While about 70 percent of patients taking statins in the study thought the drugs were safe, only about 37 percent of people who declined the drugs or discontinued use felt that way, researchers report in the Journal of the American Heart Association.
At the same time, about two-thirds of people who said their doctor had never recommended statins said they would be willing to try the drugs. And 60 percent of people who discontinued statin use said they would be willing to try again if their doctor recommended it to them.
Because the study was based on a survey, it’s possible some patients said their doctors never discussed statins because they forgot these conversations and not because the drugs weren’t recommended, Dr.
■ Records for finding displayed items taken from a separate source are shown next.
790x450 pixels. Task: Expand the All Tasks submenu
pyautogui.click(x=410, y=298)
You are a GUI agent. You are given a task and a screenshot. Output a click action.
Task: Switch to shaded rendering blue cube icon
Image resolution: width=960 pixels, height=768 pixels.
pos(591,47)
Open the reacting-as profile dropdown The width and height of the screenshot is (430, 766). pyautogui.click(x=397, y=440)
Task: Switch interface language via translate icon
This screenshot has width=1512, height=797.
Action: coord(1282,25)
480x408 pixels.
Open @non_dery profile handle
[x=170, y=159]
Robert Eckel, a researcher at the University of Colorado School of Medicine in Aurora who wasn’t involved in the study, said by email.
Still, the results suggest that many patients really are missing out on statins because their doctors didn’t prescribe the drugs, said Dr. Ian Kronish, associate director of the Center for Behavioral Cardiovascular Health at Columbia University Irving Medical Center in New York City.
Some doctors may not have been fully behind the major changes to statin recommendations in 2013, particularly for the new subset of patients who didn’t have dangerously high cholesterol levels but now qualify for the drugs based on risk assessments for future cardiovascular disease, Kronish said by email.
“It could have been that doctors were uncertain as to whether statins were really needed,” Kronish said.
When doctors don’t mention statins, patients should ask, and not assume they don’t need the drugs just because the conversation never happens, Kronish advised.
Kronish also recommended that patients check online tools like the one offered by the Mayo Clinic (here: mayocl.in/2pCqY3J) to see if they might benefit from statins.